Extracted text »
——
Between the EJI’s death row inmates and children in adult prisons, and ACRE’s impoverished rural communities, overrun with human waste, the students spent a good part of the morning hearing about some of the most marginalized populations in the United States.
 
 

 


The students also saw a five-minute news clip about Anthony Ray Hinton, a death row inmate who was freed after thirty years when the EJI legal team proved his innocence.

 

 
 
 
Then, in a breathtaking moment, Mr. Hinton himself walked into the room and stepped onto the stage.
 
 
 
The video had followed him through his first days of freedom.
 
 


In person, he told the students the rest of the story. 
 
 
 
He began with the day two police officers approached him as he was mowing his lawn, and spoke quietly, to a hushed room, for the next half hour.
 
 


“I wish I could tell you I went in prison because of an honest mistake someone made,” he sighed. “But I cannot.”
 
 
 
Then, through tears of frustration, he talked them through the racism and incompetence he experienced as he became caught up in the criminal justice system.
 
 
 
The EJI took up his case after he had been incarcerated for fourteen years, and it took them an additional sixteen years to free him.
 
 


He had been released only ten months ago, and he spoke frankly about the hard work of getting accustomed to freedom.
 
 


After a standing ovation, the students peppered him with questions.
 
 
 
As one of the chaperones observed later that day, “I’m not sure that, when I was fourteen years old, I would have been capable of sitting face-to-face with a former death row inmate and have a conversation about race, and freedom, and forgiveness.”
 
 
 
There were more once-in-a-lifetime conversations waiting at Odessa’s Blessing, where Rev. Robert and Jeannie Graetz and lawyer Fred Gray waited to have lunch with the students.
——
Required tasks »
1) Based on the account of the students' trip, is each statement true? (a) The EJI took up Hinton's case after he had spent fourteen years in prison. (b) Hinton spoke to the students for about an hour. (c) Hinton had been released ten years earlier.
2) Pick up the account of the students' trip after its last sentence and keep writing.

Source excerpt »
——
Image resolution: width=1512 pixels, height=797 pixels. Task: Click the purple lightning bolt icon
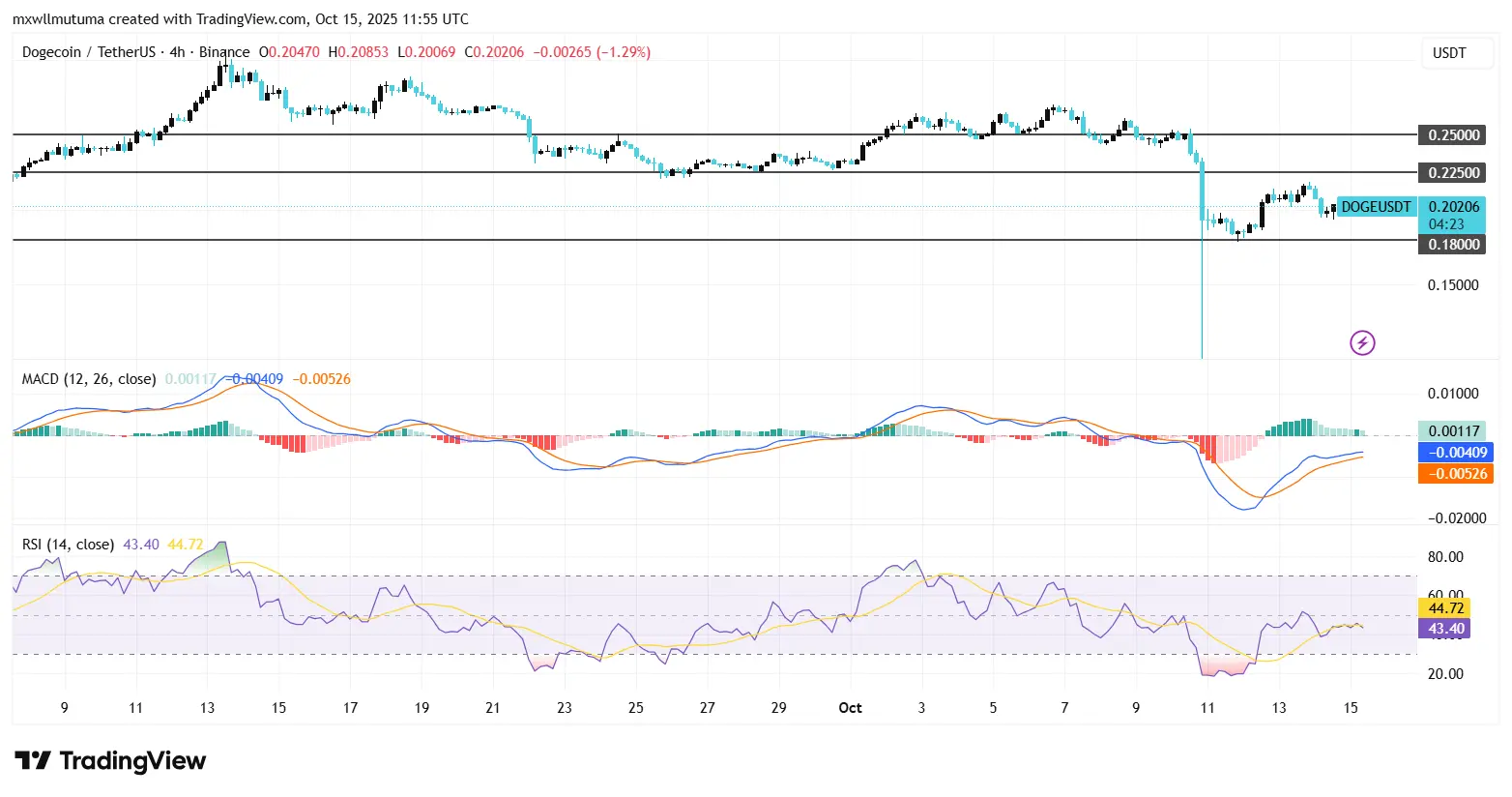[1362, 342]
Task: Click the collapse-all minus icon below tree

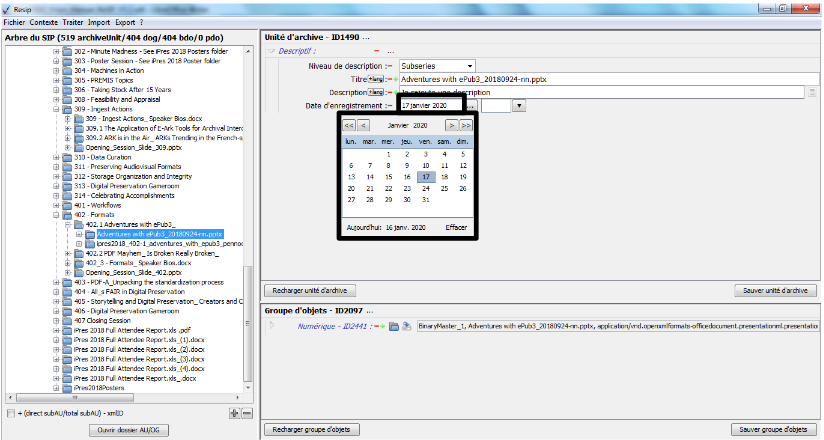Action: coord(246,413)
——
The responses »
1)
(a) Yes: "The EJI took up his case after he had been incarcerated for fourteen years."
(b) No: "spoke quietly, to a hushed room, for the next half hour."
(c) No: "He had been released only ten months ago."

2)
The three of them had been central figures in the 1955 Montgomery bus boycott: Reverend Graetz (above right) was Rosa Parks’ pastor, and Mr. Gray (above left) was her lawyer.
 
 


Throughout the trip, the students had been sizing up everyone they met as possible role models, asking about people’s job descriptions, their life choices, and their day-to-day experiences.
 
 


At eighty years old, nearing the end of a long career, Mr. Gray provided an excellent counterpoint to the young lawyers they had met at the Southern Poverty Law Center and the Equal Justice Initiative.
 
 
 
A student asked Mr. Gray if, beyond his legal work, he had participated in the marches and mass meetings of the 1950s and 1960s.
 
 
 
“My role was to be the lawyer. That was my commitment. When I marched, I marched to the courthouse to file a suit. I marched to the courthouse for the hearing.”
 
 
 
“I think it was important that the marches happened, and the speeches were heard, but what really changed things were the court orders. And that required plaintiffs to put their lives on the line. It required bright, imaginative lawyers to argue a case. And it required courageous judges interpreting the law the way they saw fit.”
 
 
“The civil rights movement was a multifaceted process, that required all of these people.”
 
 


For these young people, eager to find ways to make a difference by using their own skills and passions, this was a message they were ready to hear.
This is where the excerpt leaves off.